Corporations must also try to understand how the strict adherence to corporate processes can negatively impact their ability to become disruptive innovators. Their innovation culture must empower them to make decisions and operate on partial information — they must learn to work under uncertainty like all startups do. Finally they must realize that innovations often come from the rapid iterative refinement of some breakthrough ideas, e.g., consider how Google went from its search algorithm to the monetization through advertising and how Apple moved from the iPod to the iPhone. This approach doesn’t mean lack of evaluating and measuring, which corporations like to do; however, it necessitates the use of innovation-KPIs rather than execution-KPIs.

  • Assimilating fast: As part of the innovation culture, corporations also need to empower their employees to quickly assimilate the most promising of the ideas and innovations, even when they are not fully ready or run counter to existing practices. For this reason employees must feel empowered and trusted. They must also learn to collaborate in an effort to make up an innovation’s potential initial incompleteness.
  • Celebrating success: In the same way corporations must learn to accept failures as a normal step to seeking innovation, they must learn to celebrate success. On this front, much can be learned from the way startups celebrate even small successes and from the way their investors encourage them to do so.

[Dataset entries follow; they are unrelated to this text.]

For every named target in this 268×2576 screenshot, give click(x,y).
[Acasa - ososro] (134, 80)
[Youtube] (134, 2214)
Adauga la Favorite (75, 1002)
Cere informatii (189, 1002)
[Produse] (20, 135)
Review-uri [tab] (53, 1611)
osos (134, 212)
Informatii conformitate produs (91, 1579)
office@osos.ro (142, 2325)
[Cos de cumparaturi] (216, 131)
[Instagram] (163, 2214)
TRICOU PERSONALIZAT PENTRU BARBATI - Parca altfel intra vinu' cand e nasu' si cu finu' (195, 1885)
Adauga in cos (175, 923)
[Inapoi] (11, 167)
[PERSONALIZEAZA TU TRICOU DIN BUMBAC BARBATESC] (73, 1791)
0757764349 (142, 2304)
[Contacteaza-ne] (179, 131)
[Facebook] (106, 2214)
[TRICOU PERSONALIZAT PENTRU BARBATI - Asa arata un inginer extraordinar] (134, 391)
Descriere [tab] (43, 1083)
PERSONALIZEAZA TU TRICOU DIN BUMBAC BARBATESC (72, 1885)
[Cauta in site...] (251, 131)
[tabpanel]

CEOs such as Larry Page (and Eric Schmidt before him), Jeff Bezos, Marc Benioff, Mark Zuckerberg, and Paul Jacobs (now executive chairman at Qualcomm) all exhibited these traits and built innovation-driven cultures in their companies. Recognizing the importance of fostering the right innovation culture, corporations such as IBM and BMW are fencing off their new business units (IBM’s Watson unit and BMW’s iBrand unit) from the rest of their established business units. Other companies like Verizon and Samsung are establishing major operations in Silicon Valley and are in the process of trying to adopt the innovation culture pioneered by the likes of Google, Yahoo, Facebook and the myriad of startups.

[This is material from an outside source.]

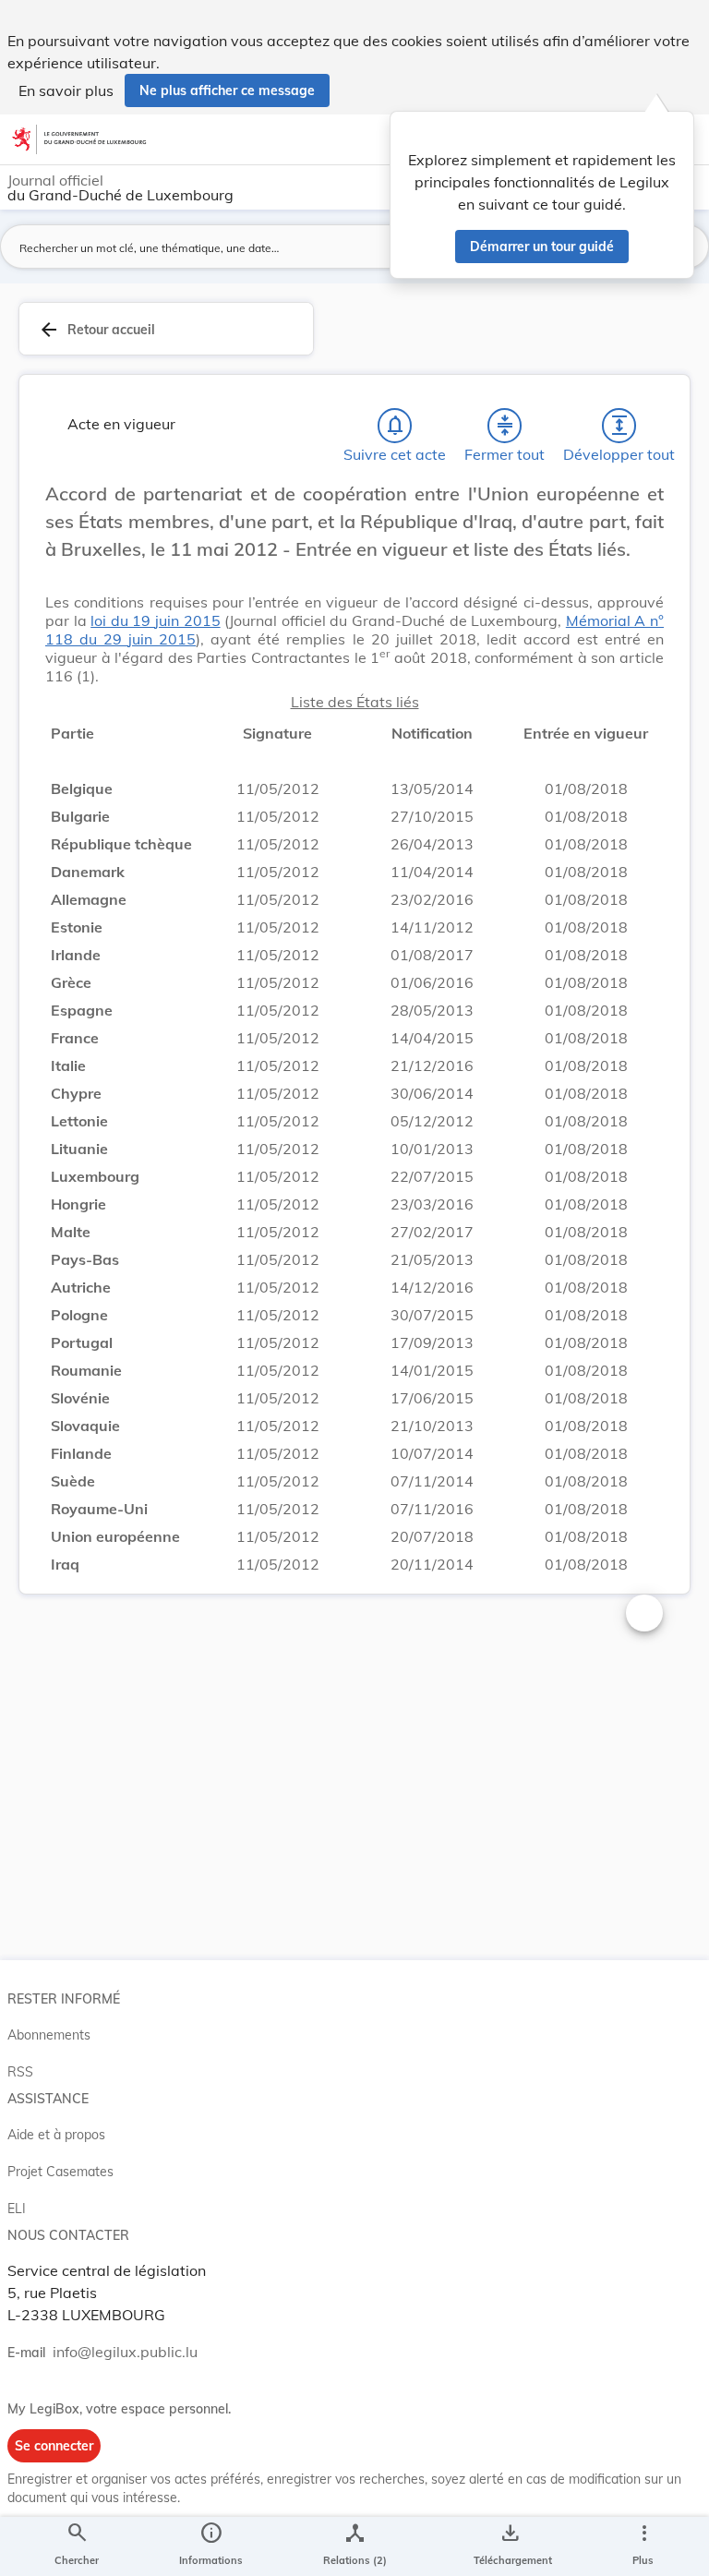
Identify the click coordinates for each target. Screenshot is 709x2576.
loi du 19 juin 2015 (155, 620)
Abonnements (48, 2035)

One way to influence the corporate culture is to hire entrepreneurs who have founded and run startups, or entrepreneurs who have the characteristics of startup founders. Companies like Walmart and Home Depot have done exactly that by acquiring companies with strong founders and then establishing new units these founders can operate. Walmart’s ecommerce unit has thrived as a result. In addition to bringing the right culture, these entrepreneurs also know how to work with VCs and should be able to collaborate effectively with the corporation’s venture unit.